Simple find() queries are great for retrieving documents, but what if you need to perform more complex analysis? For example, what if you want to calculate the average price of all products in a specific category, or find the top 5 most active users?

This is where the Aggregation Framework comes in. It's a pipeline for data processing, where documents from a collection pass through a series of stages. Each stage transforms the documents in some way (e.g., filtering, grouping, reshaping) and passes the result to the next stage.

The Structure of a Pipeline

An aggregation pipeline is an array of stage documents. The db.collection.aggregate([...]) method takes this array as its argument.

JavaScript


db.collection.aggregate([
    { <stage_1> },
    { <stage_2> },
    { <stage_3> },
    // ...
])

Let's look at some of the most common and powerful stages. We'll use a sample orders collection for our examples:

JSON


// Sample documents in 'orders' collection
{ "customer_id": "alice", "item": "laptop", "price": 1200, "quantity": 1 }
{ "customer_id": "bob", "item": "mouse", "price": 25, "quantity": 2 }
{ "customer_id": "alice", "item": "keyboard", "price": 100, "quantity": 1 }
{ "customer_id": "charlie", "item": "mouse", "price": 25, "quantity": 1 }
{ "customer_id": "alice", "item": "mouse", "price": 25, "quantity": 1 }

Common Aggregation Stages

$match - The Filter

This is usually the first stage in a pipeline. It filters the documents, passing only the ones that match the specified conditions to the next stage. It uses the same query syntax as the find() method.

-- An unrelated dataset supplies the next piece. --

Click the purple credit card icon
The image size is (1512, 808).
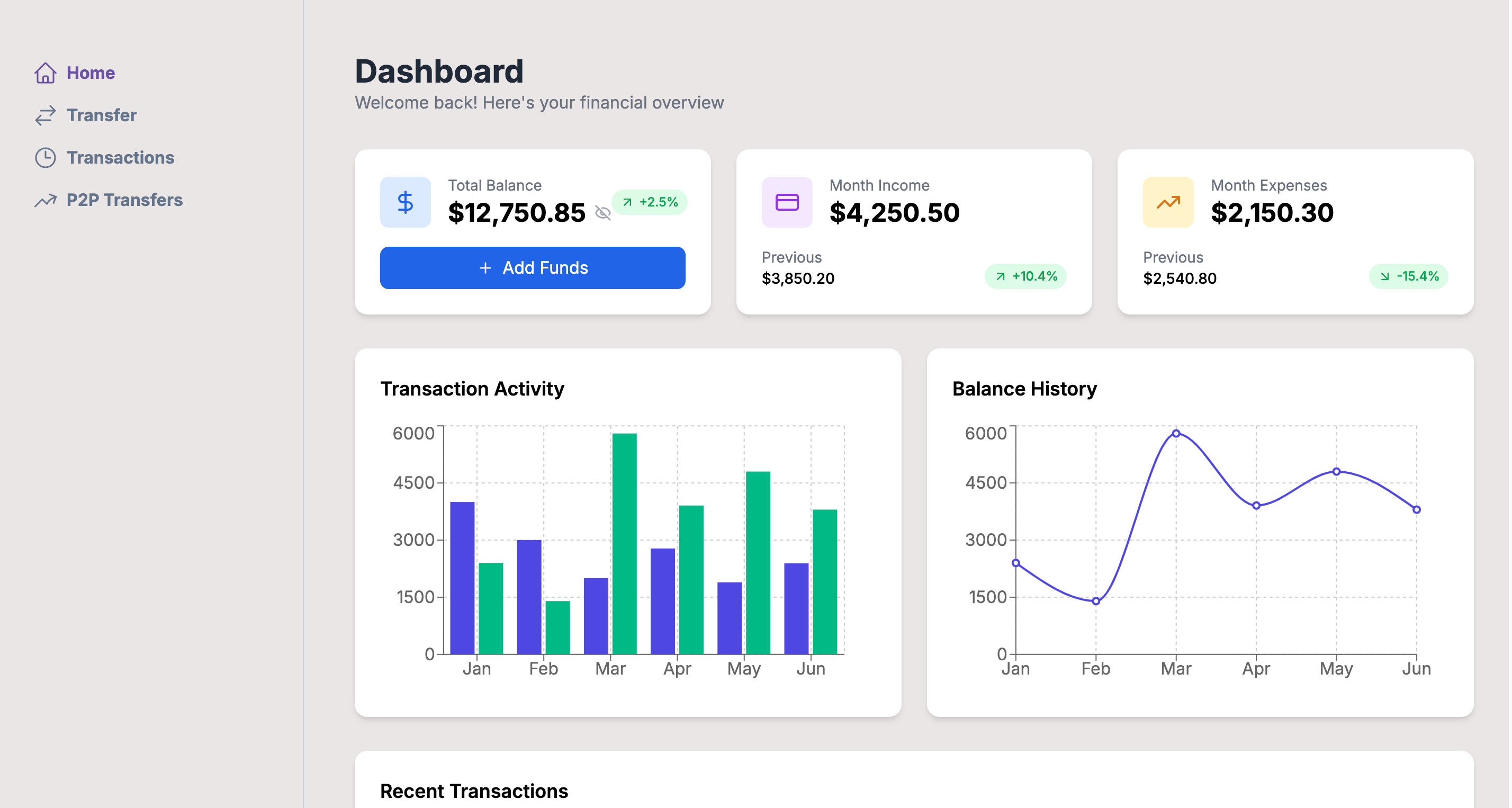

Goal: Find all orders placed by "alice".

JavaScript


db.orders.aggregate([
    { $match: { customer_id: "alice" } }
])
// Output: All 3 documents belonging to alice

$group - The Summarizer

This is the most powerful stage. It groups input documents by a specified identifier (_id) and applies accumulator expressions to the grouped documents.

Goal: Calculate the total amount spent by each customer.

JavaScript


db.orders.aggregate([
    {
        $group: {
            _id: "$customer_id", // Group by the customer_id field
            totalSpent: { $sum: { $multiply: ["$price", "$quantity"] } } // Accumulator
        }
    }
])
  • _id: "$customer_id": Tells MongoDB to create one group for each unique customer_id. The $ prefix indicates we're using the value from a field.
  • $sum: An accumulator that sums up the values. Here, we first $multiply the price and quantity for each document before summing.

Output:

JSON


[
  { "_id": "charlie", "totalSpent": 25 },
  { "_id": "bob", "totalSpent": 50 },
  { "_id": "alice", "totalSpent": 1325 }
]

$sort - The Orderer

Sorts the documents passed to it. Use 1 for ascending order and -1 for descending.

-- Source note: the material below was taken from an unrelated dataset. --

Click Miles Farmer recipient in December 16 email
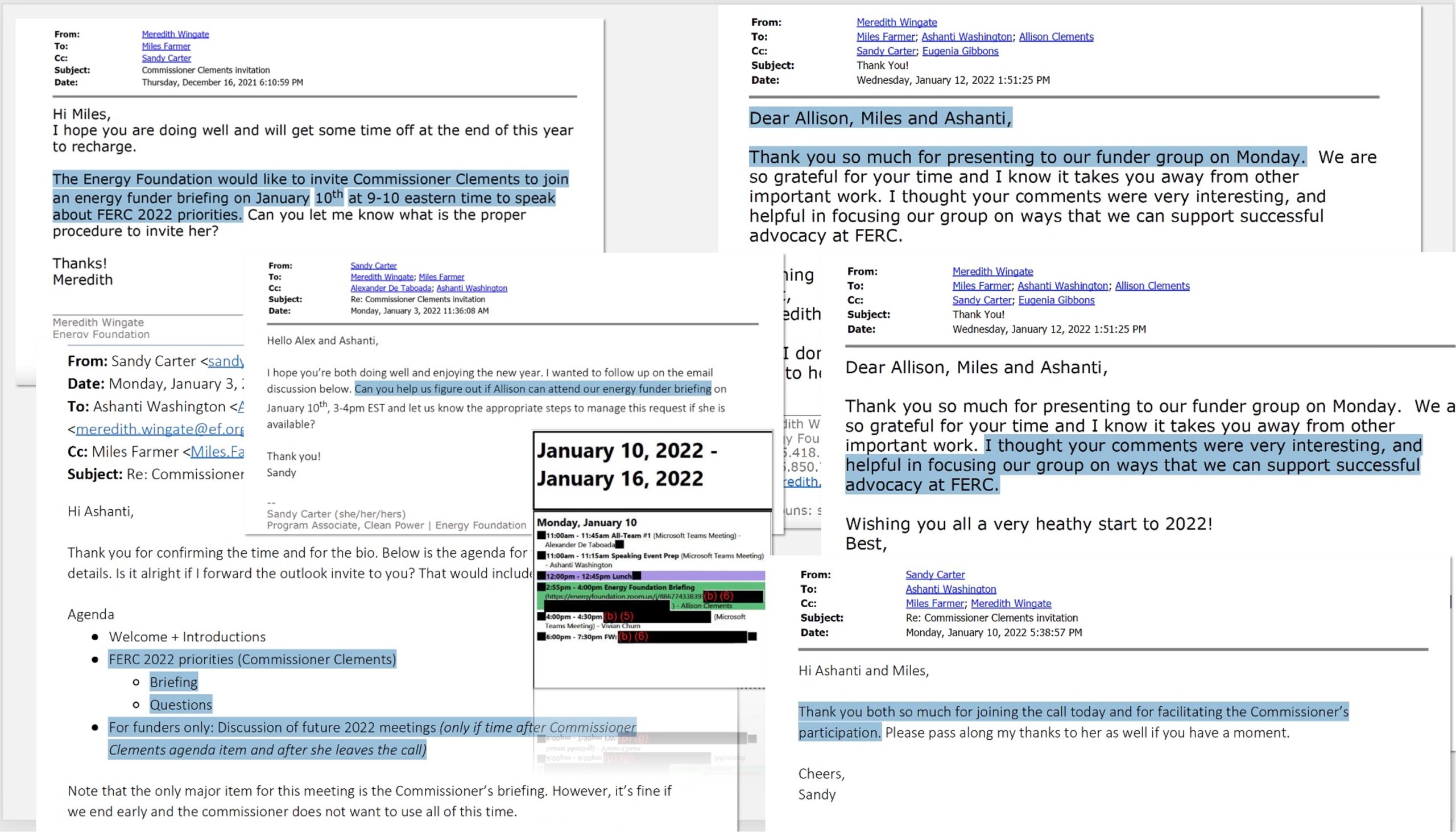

Goal: Find the customers who spent the most, in descending order.

JavaScript


db.orders.aggregate([
    {
        $group: {
            _id: "$customer_id",
            totalSpent: { $sum: { $multiply: ["$price", "$quantity"] } }
        }
    },
    { $sort: { totalSpent: -1 } } // Sort by our newly calculated field
])
// Output: alice, then bob, then charlie

$project - The Reshaper

Passes along documents with a new shape. You can add new fields, remove existing fields, or rename them.

Goal: Reshape the output from the previous stage to have a customer field instead of _id.

JavaScript


db.orders.aggregate([
    // ... ($group and $sort stages from above) ...
    {
        $project: {
            _id: 0, // Exclude the default _id field
            customer: "$_id", // Rename _id to customer
            totalSpent: 1 // Include the totalSpent field
        }
    }
])

Final Output:

JSON


[
  { "totalSpent": 1325, "customer": "alice" },
  { "totalSpent": 50, "customer": "bob" },
  { "totalSpent": 25, "customer": "charlie" }
]

Other useful stages include $limit, $skip, $unwind, and $lookup (to perform joins). By combining these stages, you can build incredibly powerful data analysis queries that run efficiently inside your database.